Klitzke and her land -value tax allies in Spokane aren’t alone in advocating for this major reform to property taxes.

Newly elected Seattle Mayor Katie Wilson advocated for a number of reforms to the tax system in Washington state during her campaign last year, including a land -value tax.

“Finally, under my leadership Seattle will join Spokane in advocating for a Land Value Tax as an alternative option to the property tax, that would also create an incentive to put rundown properties to better use,” she wrote on her campaign website.

Wilson’s transition committee did not respond to a request for comment.

A half dozen other states are also starting to openly flirt with adopting land -value taxes, Miller said in an interview.
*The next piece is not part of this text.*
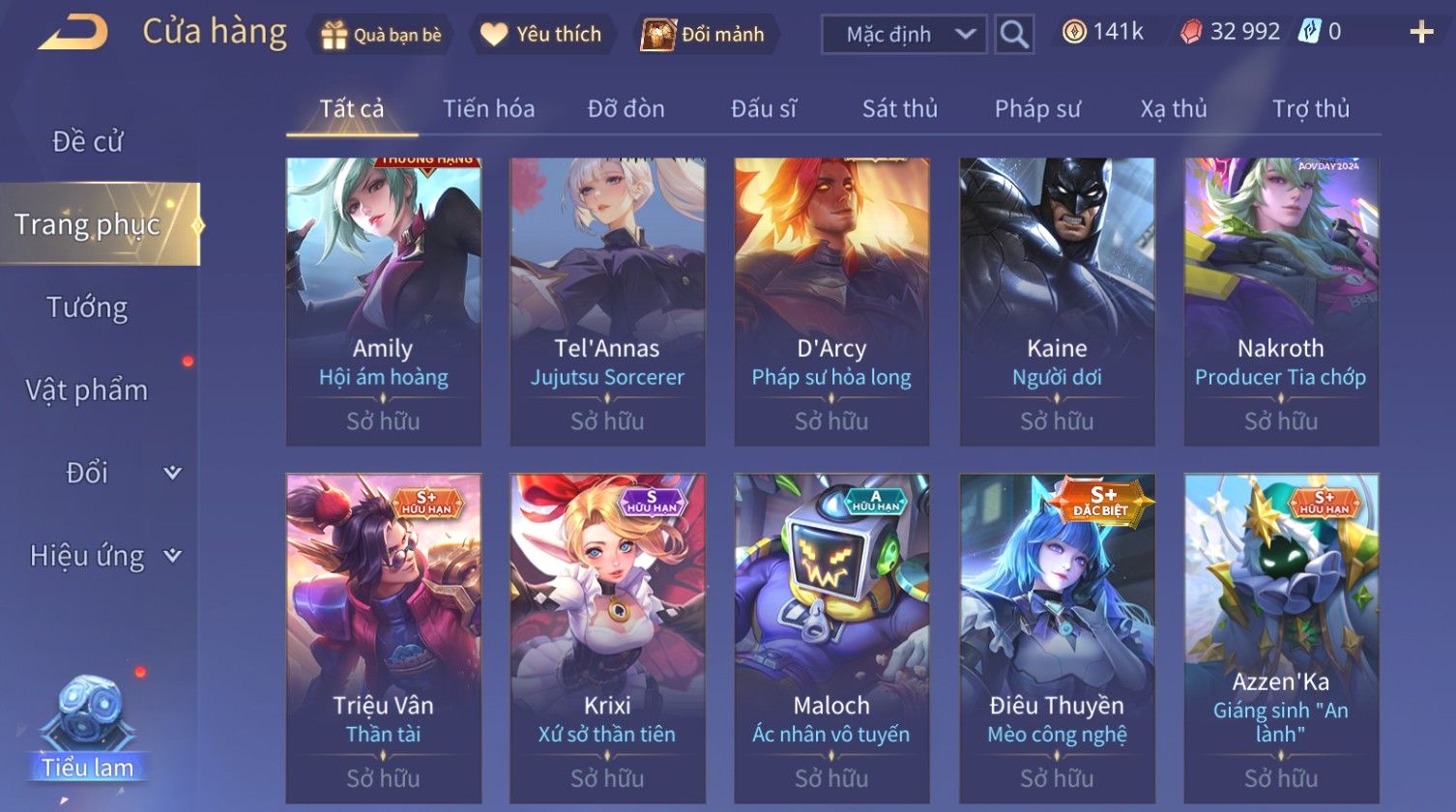Screen dimensions: 1456x812
Task: Select the Đề cử sidebar item
Action: click(x=87, y=141)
“I think we’re in a moment right now,” Miller said. “The amount of legislation three years ago was zero. This year, seven states are considering it. … I think Spokane’s part of the leading edge there.”
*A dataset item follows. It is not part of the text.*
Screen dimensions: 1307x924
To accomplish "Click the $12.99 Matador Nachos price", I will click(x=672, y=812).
But the concept is not without skeptics, opponents and complicating factors. Pennsylvania is the only state in the nation that has historically allowed for split -rate property taxes, and in some cases cities have reported development has been lackluster, blaming confusion among developers navigating jurisdictions with wildly different property tax systems. Pittsburgh abandoned split -rate property taxes in 2001, though Miller blames this on only loosely connected political considerations.

Spokane County Assessor Tom Konis, who has been active in conversations with Klitzke and other local leaders about a shift toward land -value taxes, is also skeptical.

“It’s crazy, in my opinion,” he said.

It’s an opinion shared by most assessors, who would be tasked with juggling the drastically different tax rolls for cities that decide to adopt a split -rate tax system and those that do not, Konis said.

“Do you know how big of a shift on residential taxes this would be?” he continued. “And if the top proposal right now is just to let the city of Spokane do it, then I have to carry two (tax) rolls. … When I brought this up to the Washington Association of County Assessors, they were all saying ‘no, no, no, no. …’ ”

“Everybody works but the vacant lot”

Land -value taxes are an old idea popularized by 19th -century economist Henry George, who believed that land should be the only thing taxed in America.

Unlike the income of the laborers building America or even the capitalists financing the country’s development, George argued that land speculators were uniquely profiting without contributing to the nation’s prosperity. As other people develop neighboring properties, the value of the vacant lot is driven up and the speculator profits without doing anything to contribute.

Activist Fay Lewis highlighted this in 1914 with a famous piece of political performance art: a billboard he placed on an empty plot of land in downtown Rockford, Illinois.

An activist paid for this billboard in Rockford, Illinois, in 1914, to highlight the tax ideas of economist Henry George.  (New York Public Library)
An activist paid for this billboard in Rockford, Illinois, in 1914, to highlight the tax ideas of economist Henry George. (New York Public Library)

“I paid $3600 for this lot and will hold ’till I get $6000,” the billboard stated while urging people to read Henry George’s writings. “The profit is unearned increment made possible by the presence of this community and enterprise of its people. I take the profit without earning it.”

If it is a community’s efforts and investments that made land values go up, George believed that this increased value should be collected by that community via taxes to fund schools and other government services.

Today’s adopters of Georgism typically leave behind some of his more radical proposals – the man himself believed a land tax should replace literally every other tax in America – but agree that property taxes shouldn’t benefit the owners of empty fields and parking lots at the expense of homeowners and developers.

“These (Georgist) organizations have existed for a century and have accomplished little because they want to throw away the current system and implement a single tax,” Miller said. “You don’t have to sell people on the radical single tax – there is this tool to address these issues cities have right now.”